Differentiable Loss Function for Indices

Hi, I am trying to build a loss function based on Gaussian distribution. In the calculation, this function uses indices of the matrix which (I think) are breaking the graph. Please can somebody help with this? I am attaching the code for the loss function and the output when I print out the grad_fn of each operation.

Code

class Gaussian(nn.Module):
    def __init__(self, var: float) -> None:
        """
        Initializes Gaussian metric.

        Args:
            var (float): Variance parameter.
        """

        super(Gaussian, self).__init__()
        self.var = var

    def forward(self, preds: torch.Tensor, target: torch.Tensor) -> torch.Tensor:
        """
        Computes the Gaussian metric.

        Args:
            preds (torch.Tensor): Predictions.
            target (torch.Tensor): Target data.

        Returns:
            torch.Tensor: Gaussian metric value.
        """
        preds = torch.softmax(preds, dim=1)
        print('Preds:', preds.grad_fn)
        contact_matrix = preds[:, 1, :, :]
        # print('Contact matrix:', contact_matrix.grad_fn)
        contact_matrix = torch.ge(contact_matrix, 0.5).float()
        # print(contact_matrix.int())



        gaussian_metric_value = self.calculate_distances(contact_matrix, self.var)
        # print('Gaussian metric:', gaussian_metric_value.requires_grad)
        return gaussian_metric_value

    def calculate_distances(self, contact_matrix, var):
        """
        Calculate the distance matrix d_{i,j} for a given contact matrix.
        
        Parameters:
        contact_matrix (torch.Tensor): A 2D torch tensor representing contacts (zeros and ones).
        var (float): The variance parameter for the distance calculation.
        
        Returns:
        torch.Tensor: The omega_sum value.
        """

        device = contact_matrix.device
        contact_matrix = contact_matrix.to(device='cpu')
        indices = torch.nonzero(contact_matrix == 1, as_tuple=False).float()
        # print('Indices:', indices.grad)
        indices.requires_grad = True
        indices.retain_grad()
        indices_diff = indices.unsqueeze(1) - indices.unsqueeze(0)
        # print('Indices:', indices.grad)
        
        indices_diff = indices_diff.pow(2)
        # print('Indices diff:', indices_diff.grad_fn)
        sq_diff = indices_diff.sum(dim=2)  # Shape: (num_contacts, num_contacts)
        # print('Sq diff:', sq_diff.grad_fn)
        d_matrix = torch.exp(-sq_diff/(2 * var))  # Shape: (num_contacts, num_contacts)
        # print('D matrix:', d_matrix.grad_fn)
        sum_exp = d_matrix.sum(dim=1)
        # print('Sum exp:', sum_exp.grad_fn)
        omega = 1 / sum_exp
        # print('Omega:', omega.grad_fn)
        omega_sum = omega.mean()
        omega_sum = -omega_sum.to(device=device) # negative sign for minimization
        return omega_sum

Output

Preds: <SoftmaxBackward0 object at 0x14e07ca72230>
Contact matrix: <SliceBackward0 object at 0x14e07ca72230>
Indices: None
Indices: None
Indices diff: <PowBackward0 object at 0x14e07ca72230>
Sq diff: <SumBackward1 object at 0x14e07ca72230>
D matrix: <ExpBackward0 object at 0x14e07ca72230>
Sum exp: <SumBackward1 object at 0x14e07ca72230>
Omega: <MulBackward0 object at 0x14e07ca72230>

Any insights on this would be beneficial.

Thanks

It is expected that indices are not differentiable, do you observe that the gradients produced are not what you expect.

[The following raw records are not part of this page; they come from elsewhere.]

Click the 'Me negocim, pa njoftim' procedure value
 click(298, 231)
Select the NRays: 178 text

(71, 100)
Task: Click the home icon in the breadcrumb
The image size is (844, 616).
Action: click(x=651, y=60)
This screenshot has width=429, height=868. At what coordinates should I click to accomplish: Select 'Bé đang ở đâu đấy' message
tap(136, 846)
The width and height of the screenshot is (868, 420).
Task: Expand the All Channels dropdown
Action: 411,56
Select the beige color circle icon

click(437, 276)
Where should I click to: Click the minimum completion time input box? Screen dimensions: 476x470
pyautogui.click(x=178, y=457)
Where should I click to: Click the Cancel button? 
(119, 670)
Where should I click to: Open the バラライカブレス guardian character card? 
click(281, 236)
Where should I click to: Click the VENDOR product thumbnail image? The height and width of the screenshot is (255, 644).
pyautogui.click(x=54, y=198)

(You can use torch.autograd.gradcheck.gradcheck — PyTorch 2.3 documentation to validate your gradients against numerically computed ones using this function)

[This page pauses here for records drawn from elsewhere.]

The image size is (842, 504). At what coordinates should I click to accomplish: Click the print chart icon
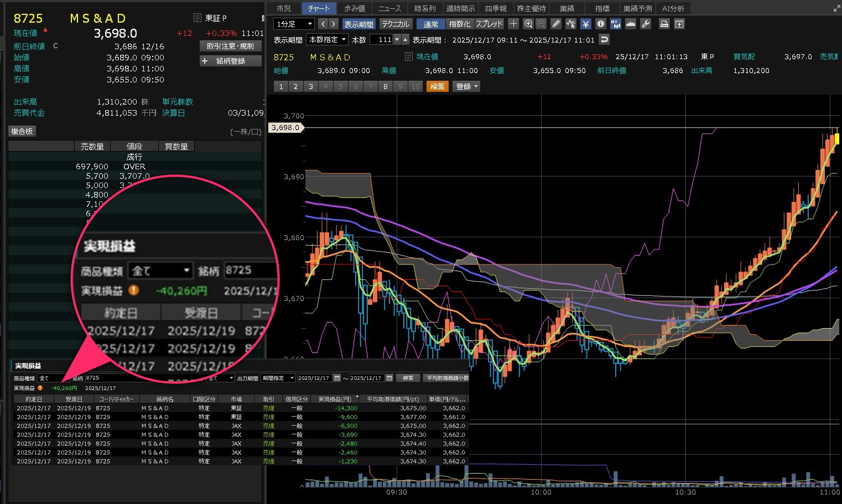click(664, 24)
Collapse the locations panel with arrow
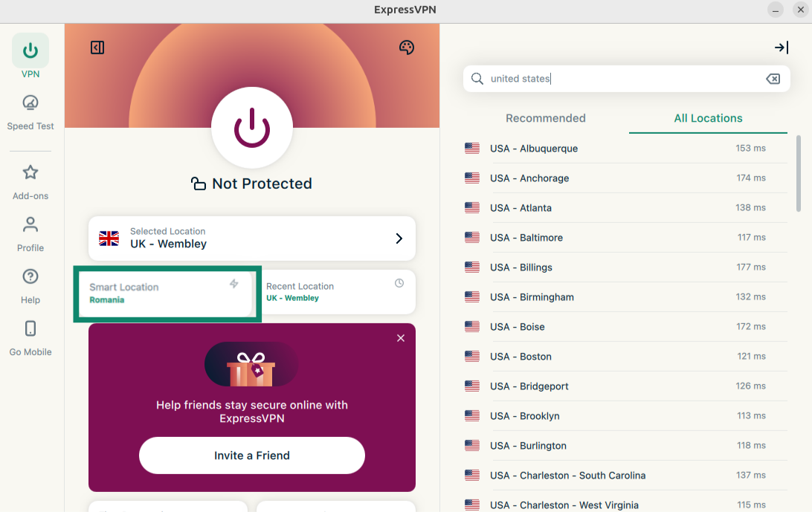This screenshot has width=812, height=512. click(781, 48)
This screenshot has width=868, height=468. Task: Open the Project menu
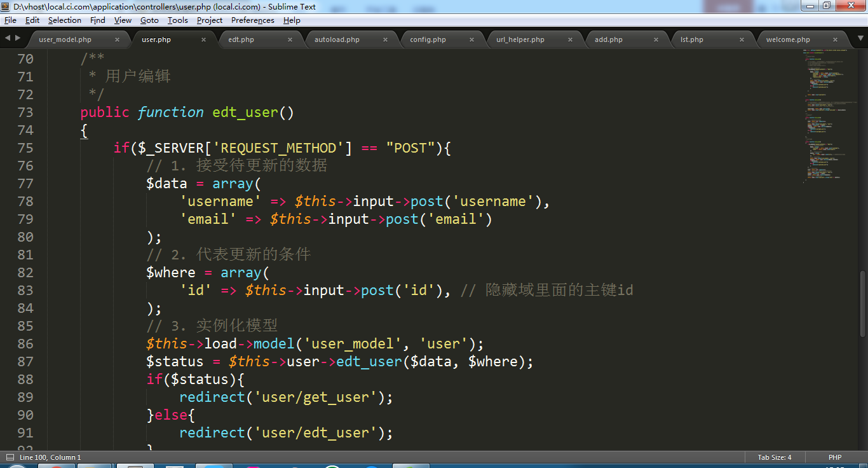point(209,20)
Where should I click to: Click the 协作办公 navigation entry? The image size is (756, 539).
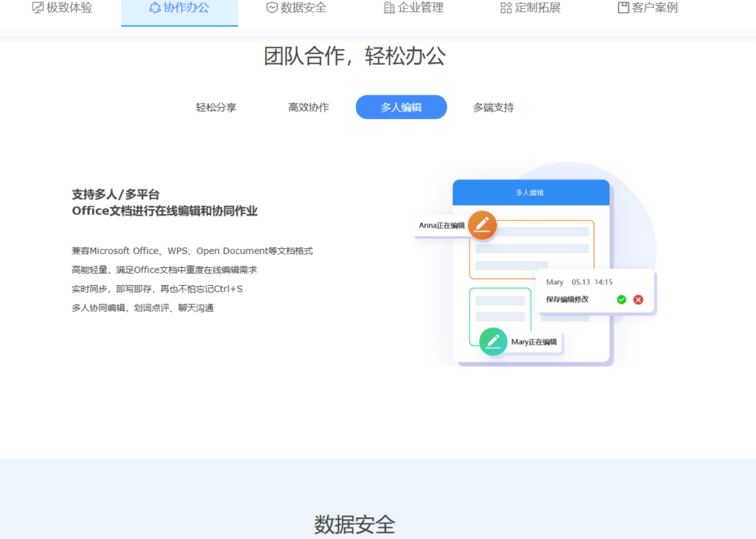click(x=179, y=7)
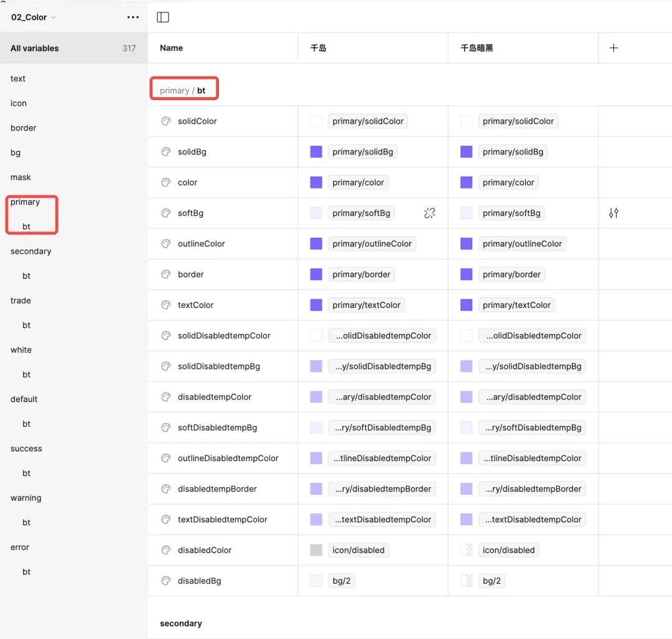Screen dimensions: 672x639
Task: Select the secondary group in sidebar
Action: [31, 251]

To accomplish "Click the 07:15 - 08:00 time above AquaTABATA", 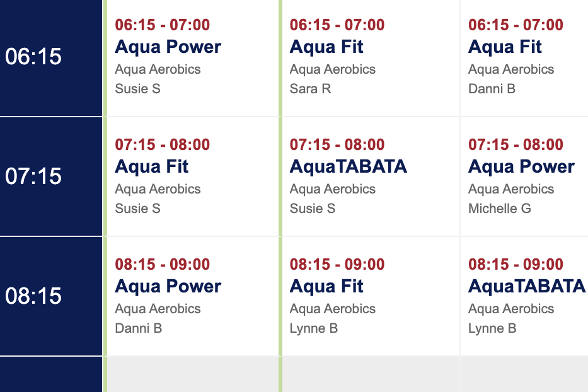I will pos(337,145).
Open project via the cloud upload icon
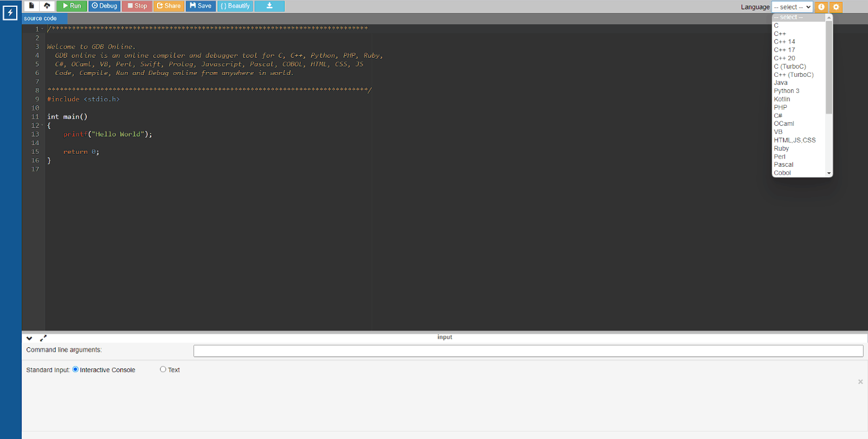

Thanks for the reply, but the problem is I don’t know what to expect. However, I can still try to check your suggested method.

I want the whole process to be differentiable so that backpropagation happens properly, which won’t happen as long as there are some non-differentiable parts.

Hey @ptrblck, can you please suggest something in this? I couldn’t find anything regarding it. Any insights would be helpful.

Indices are not usefully differentiable, since their gradients would be zero everywhere and undefined or Inf at the integer changes.
I don’t know what your use case is exactly, but keep in mind that the actual values of contact_matrix (assuming these are floating point numbers) should be differentiable in case you can use the indices tensor to index contact_matrix and perform further computations.